* Description of the task
Print the listing in its entirety and exactly, leaving out images.

Information supplied START

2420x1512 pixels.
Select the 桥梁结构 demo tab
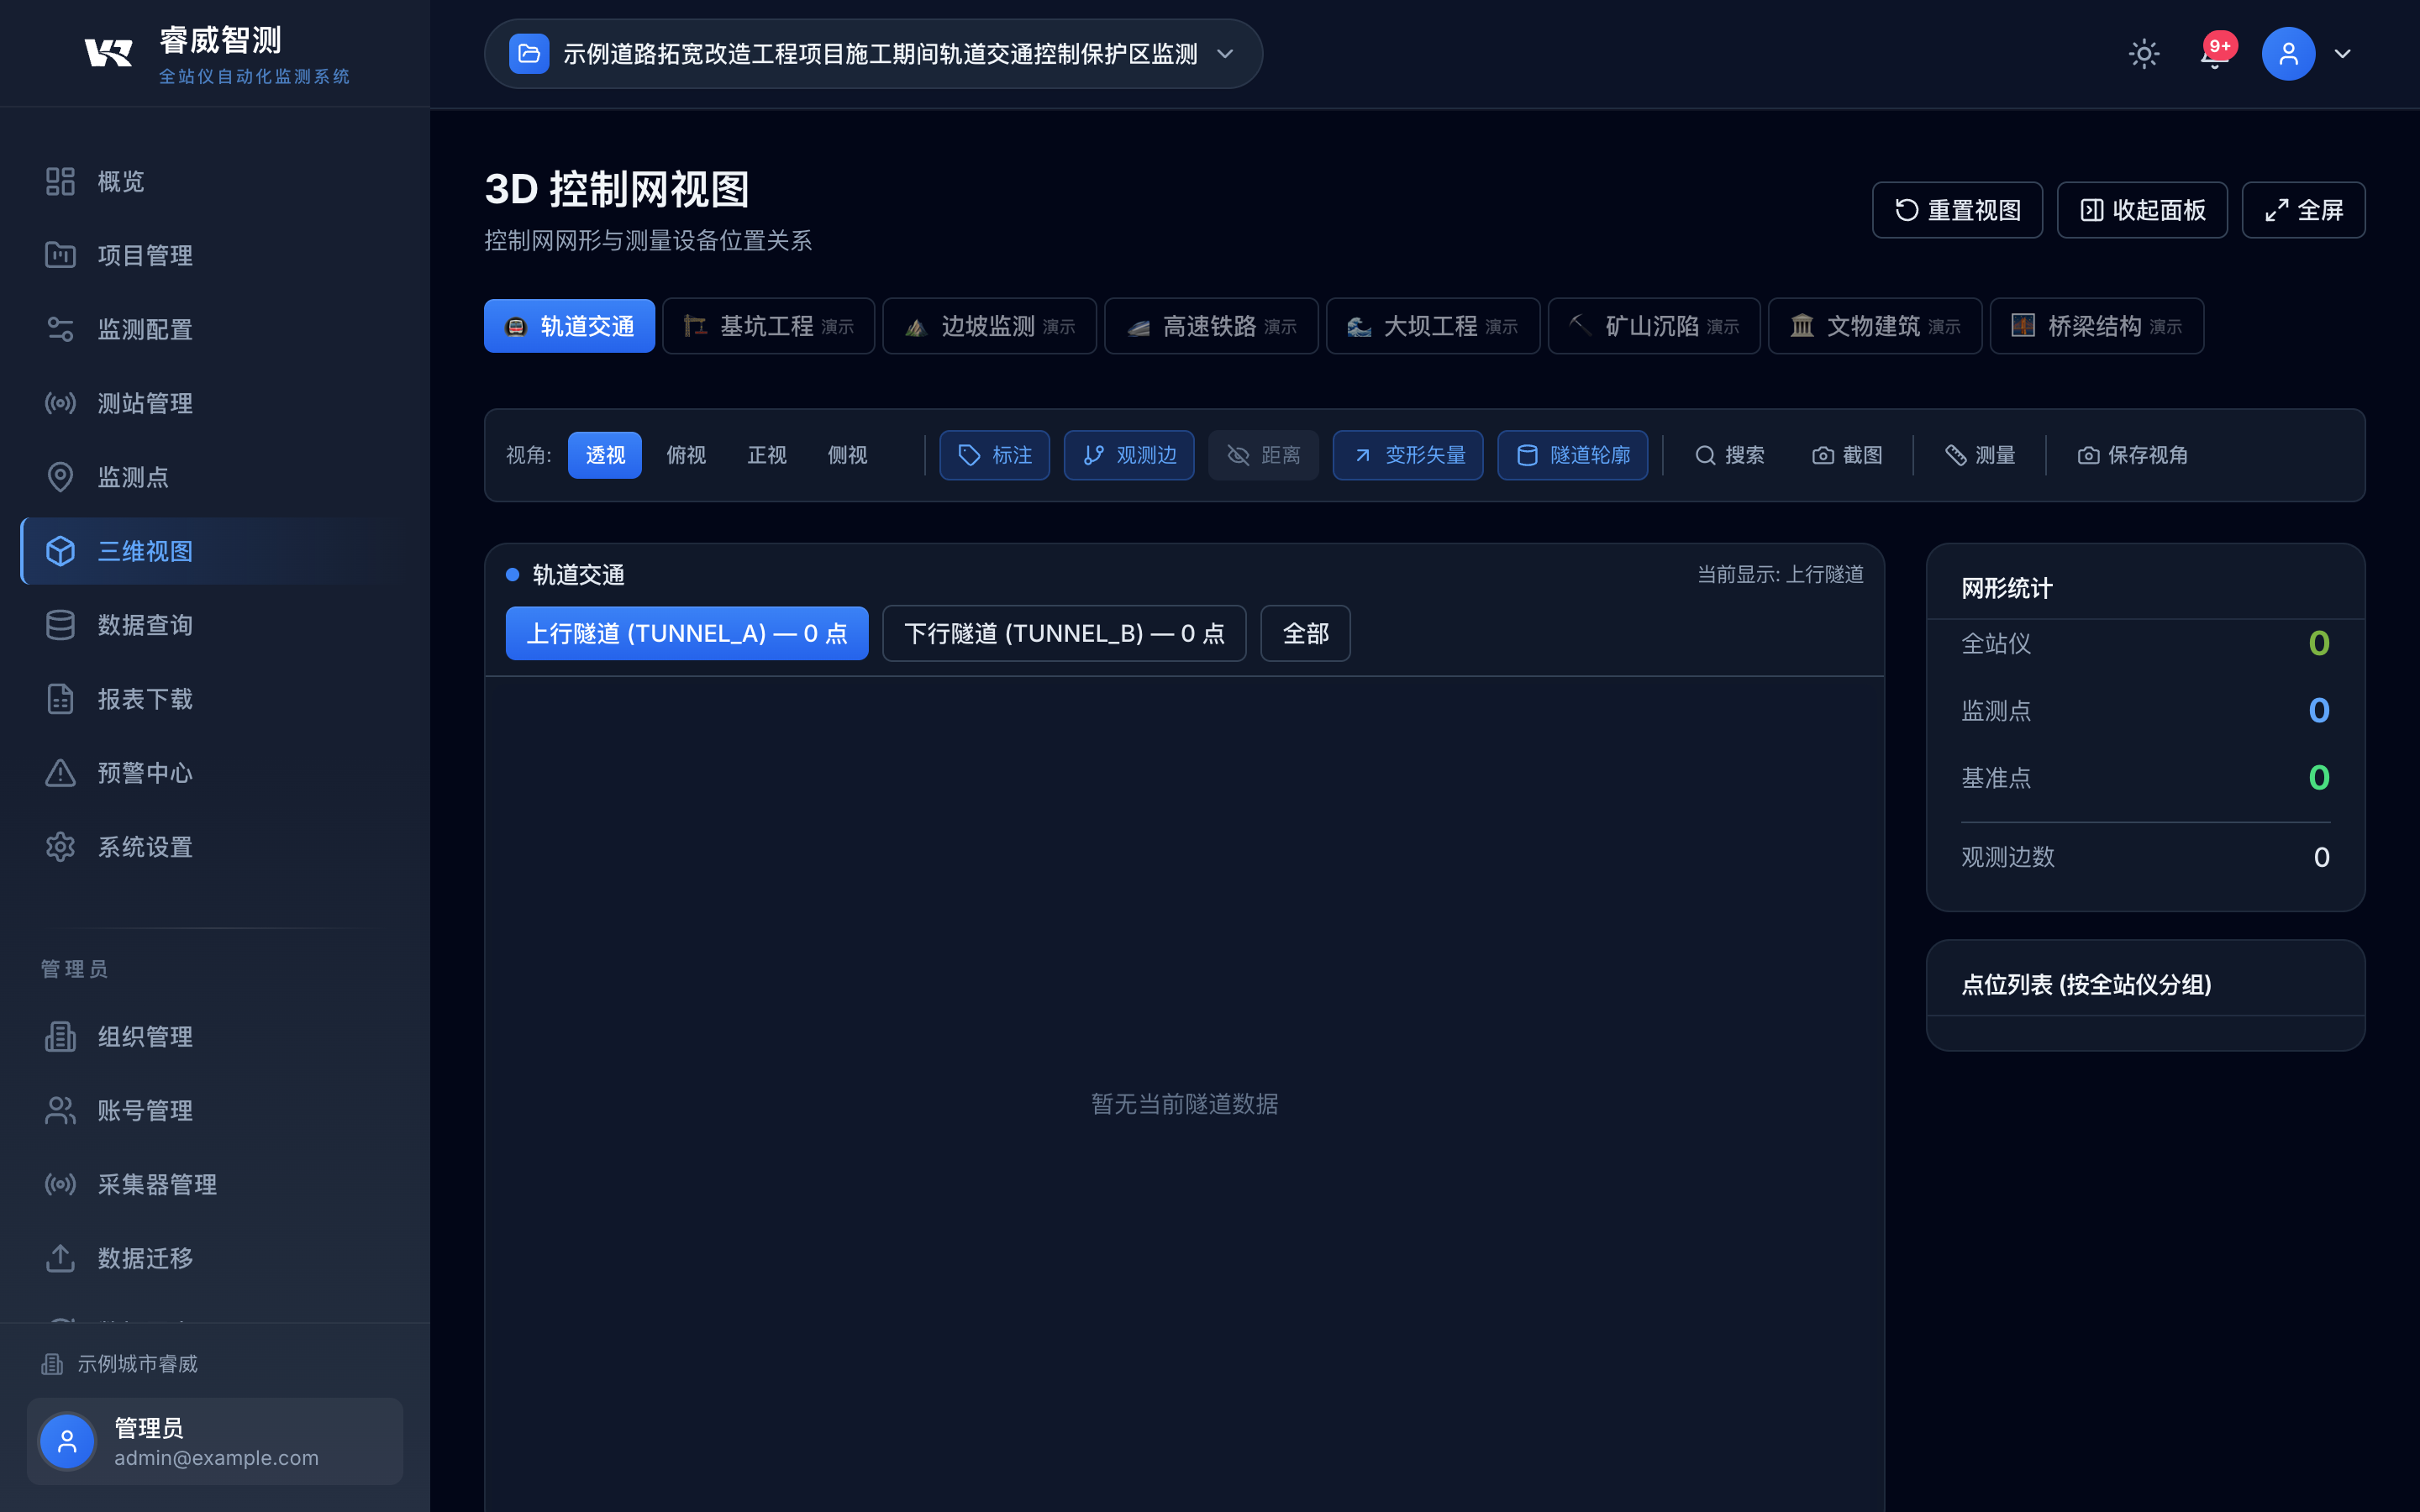coord(2096,325)
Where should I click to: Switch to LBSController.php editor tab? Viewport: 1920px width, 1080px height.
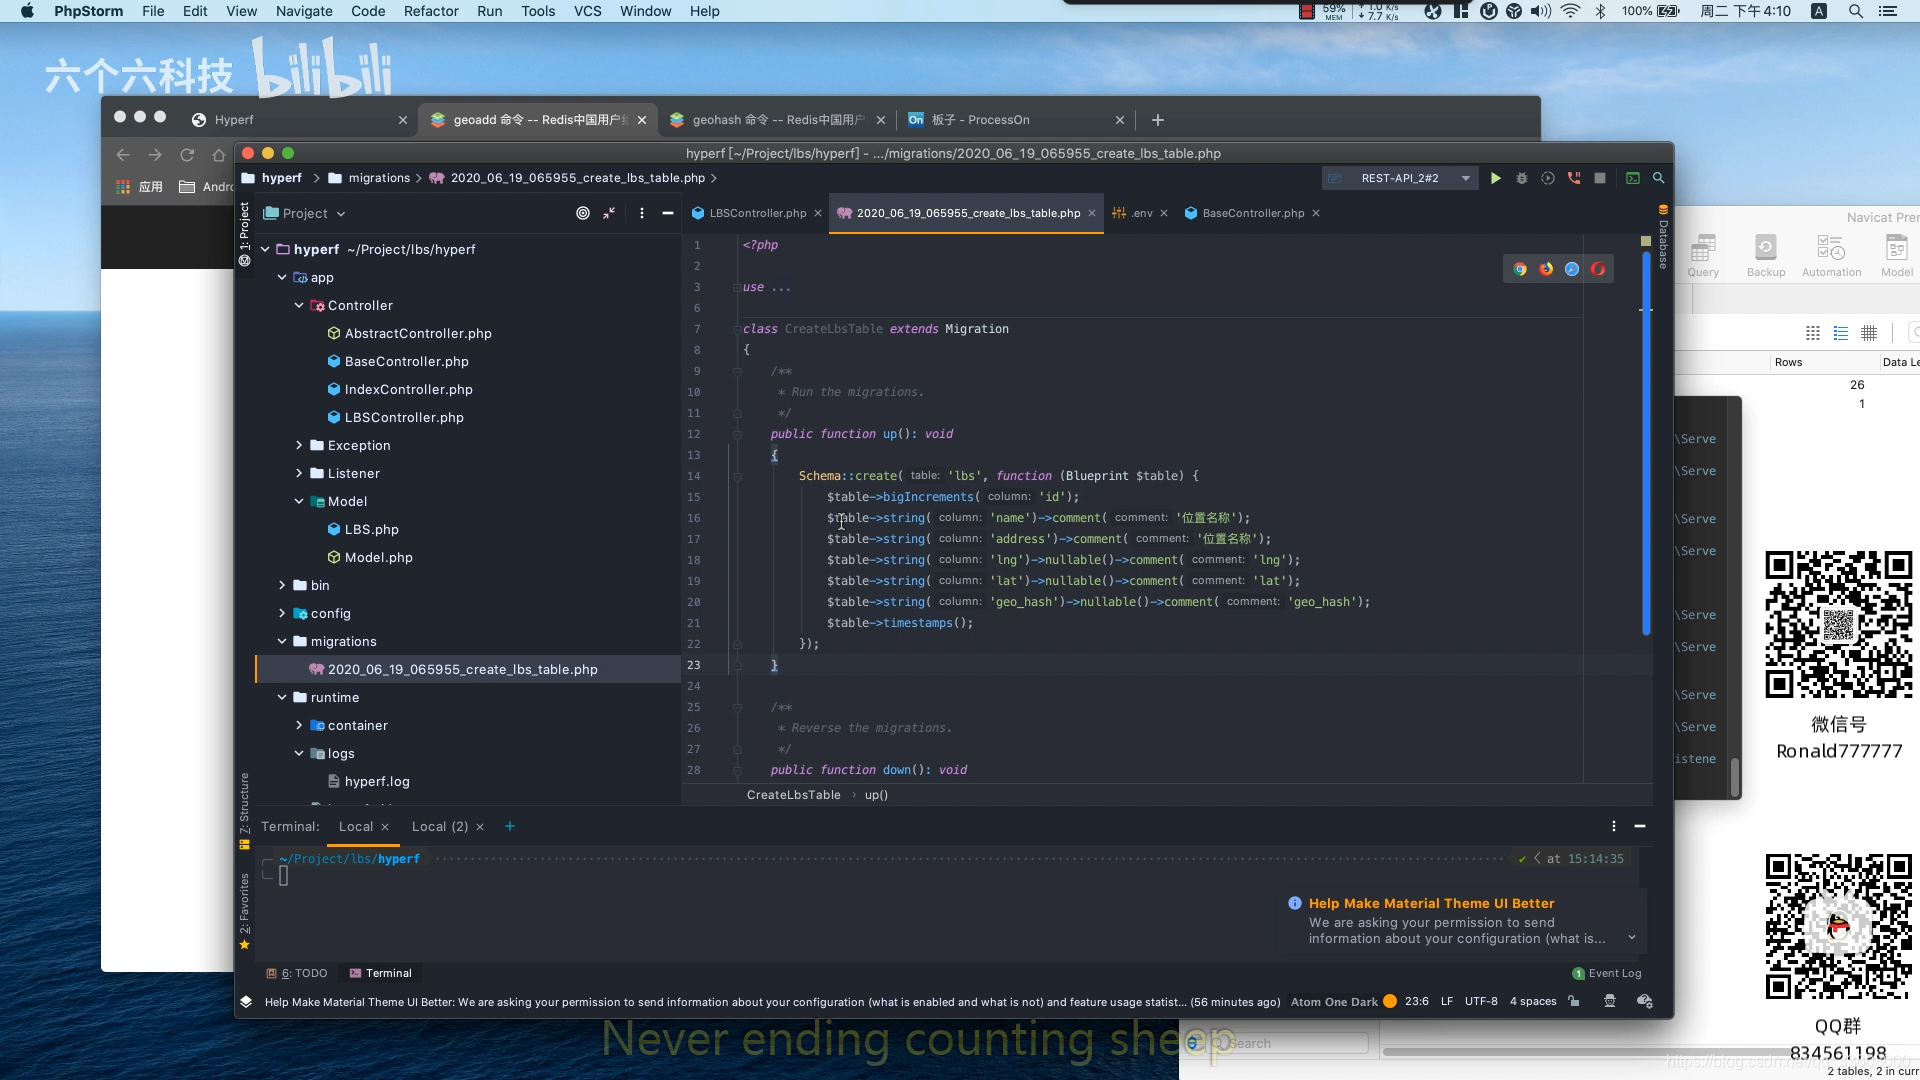click(757, 213)
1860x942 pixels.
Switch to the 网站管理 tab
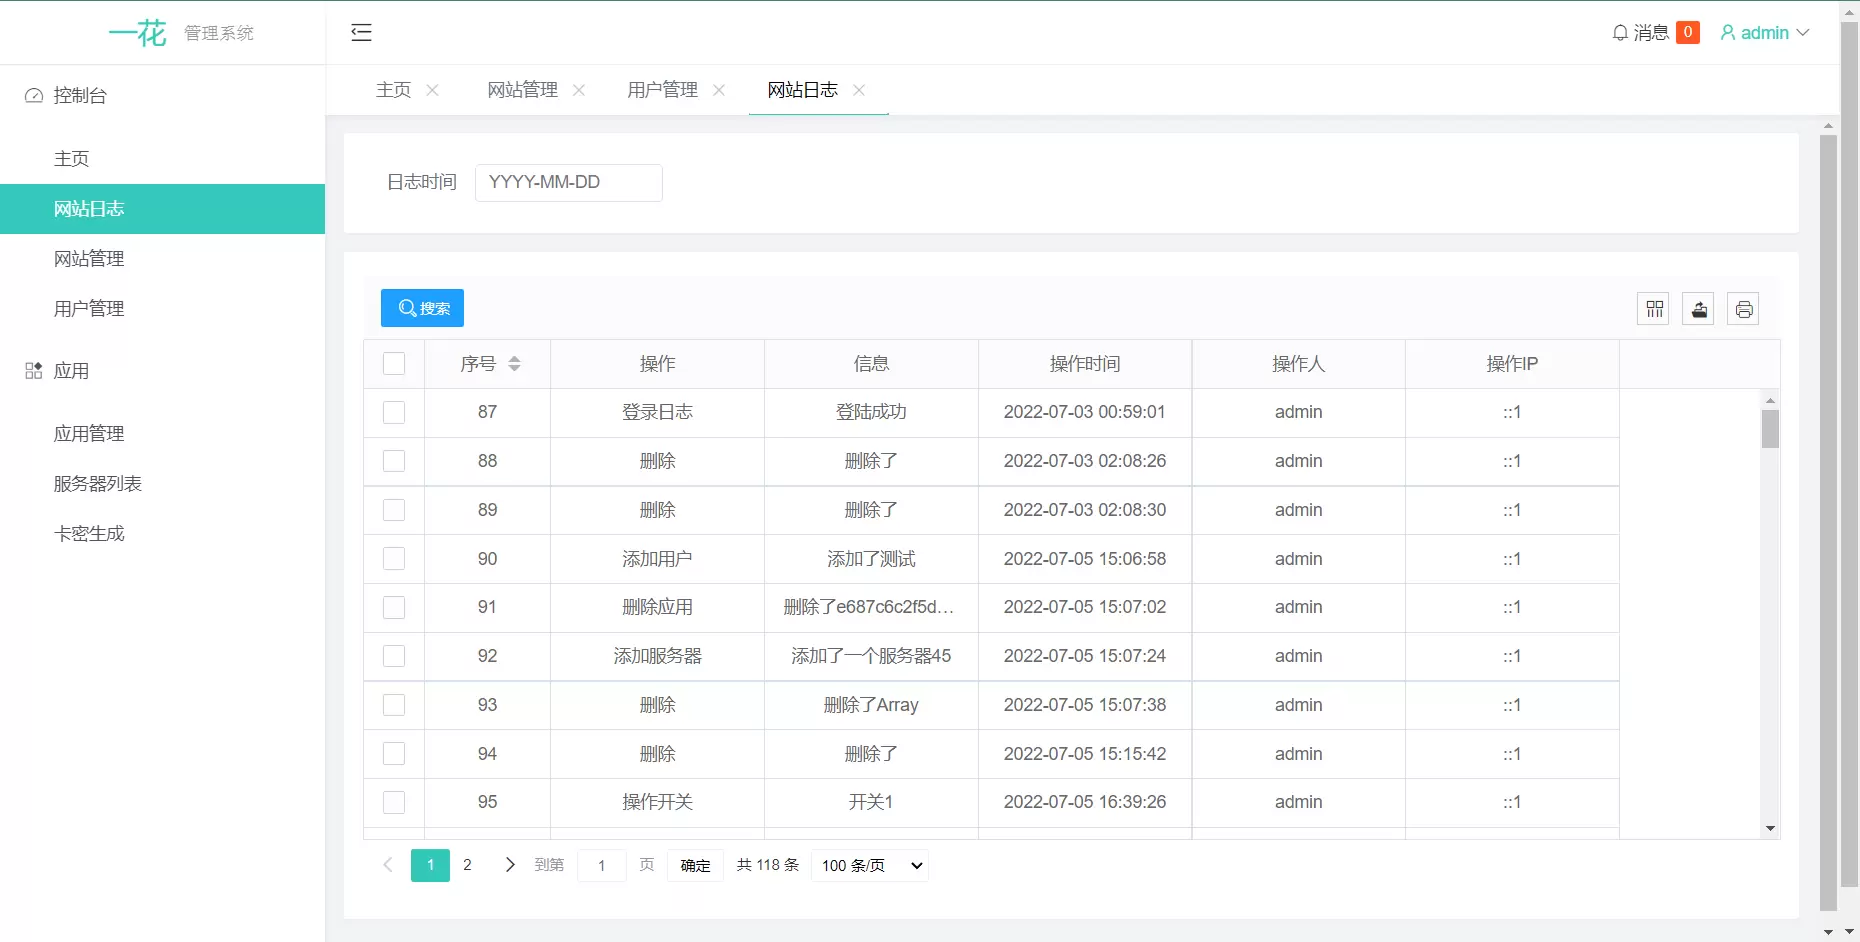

Information supplied END

* Exercise response
2420x1512 pixels.
Select the 桥梁结构 demo tab
coord(2096,325)
Where should I click to: Switch to LBSController.php editor tab? Viewport: 1920px width, 1080px height.
click(757, 213)
1860x942 pixels.
Switch to the 网站管理 tab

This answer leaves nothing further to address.